Using the material below, print the line that contains "You are a GUI", the line that contains "Task: Open the 30 分钟 idle shutdown dropdown", and every line in between, exactly and nothing else.
══════
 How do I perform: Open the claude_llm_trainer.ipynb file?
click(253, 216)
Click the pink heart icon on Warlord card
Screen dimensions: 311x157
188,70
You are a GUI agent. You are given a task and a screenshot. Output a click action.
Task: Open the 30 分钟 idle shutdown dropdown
══════
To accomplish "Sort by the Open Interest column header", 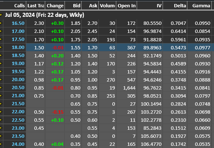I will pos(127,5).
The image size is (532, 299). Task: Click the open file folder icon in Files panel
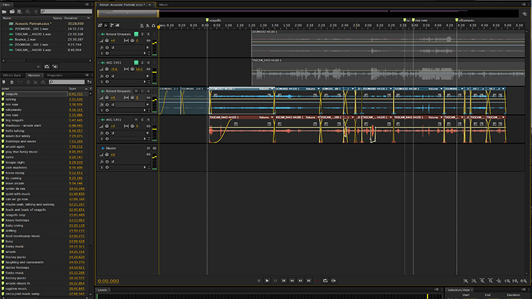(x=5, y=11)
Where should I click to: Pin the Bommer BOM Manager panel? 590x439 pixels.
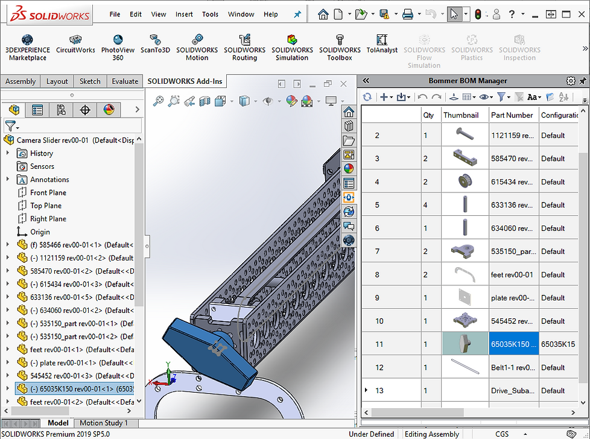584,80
══════
*Task solution*:
You are a GUI agent. You are given a task and a screenshot. Output a click action.
Task: Open the 30 分钟 idle shutdown dropdown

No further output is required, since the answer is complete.